What does the new Telomir-Zn publication mean for Telomir Pharmaceuticals’ (TELO) triple-negative breast cancer program?

The publication supports Telomir‑Zn’s metal-homeostasis mechanism, which is also targeted in Telomir’s triple-negative breast cancer program. According to the company, these metabolic findings provide additional peer-reviewed validation for biological pathways underlying its FDA-cleared Phase 1/2 TELO-001 TNBC trial.

How does Telomir-Zn’s metal-homeostasis mechanism relate to metabolic disease and cancer for TELO?

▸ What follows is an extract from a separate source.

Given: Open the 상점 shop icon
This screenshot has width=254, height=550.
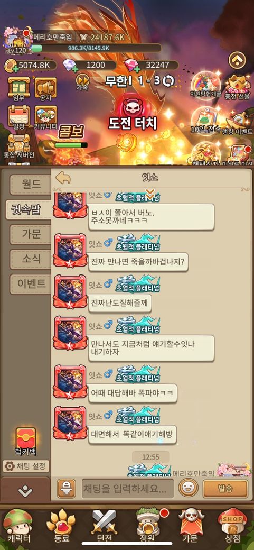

Telomir‑Zn was designed to modulate intracellular iron and zinc balance, influencing iron-dependent pathways. According to Telomir, dysregulated metal homeostasis contributes to oxidative stress, mitochondrial dysfunction and altered signaling in both metabolic disease and cancer, supporting its platform across distinct indications.

Is Telomir-Zn already approved to treat Type 2 diabetes or cancer for Telomir Pharmaceuticals (TELO)?

Telomir‑Zn is described as part of a clinical-stage program with an FDA-cleared IND for a Phase 1/2 TNBC trial, not as an approved therapy. According to the company, current diabetes results are preclinical in a zebrafish model, supporting further investigation.

What key metabolic improvements were observed with Telomir-Zn in the preclinical Type 2 diabetes model for TELO?

Telomir‑Zn produced dose-dependent improvements in fasting glucose, oral glucose tolerance, fasting insulin and HOMA-IR in diet-induced diabetic zebrafish. According to the publication, fasting glucose neared control levels and HOMA-IR dropped to about 3 after 14 days of treatment.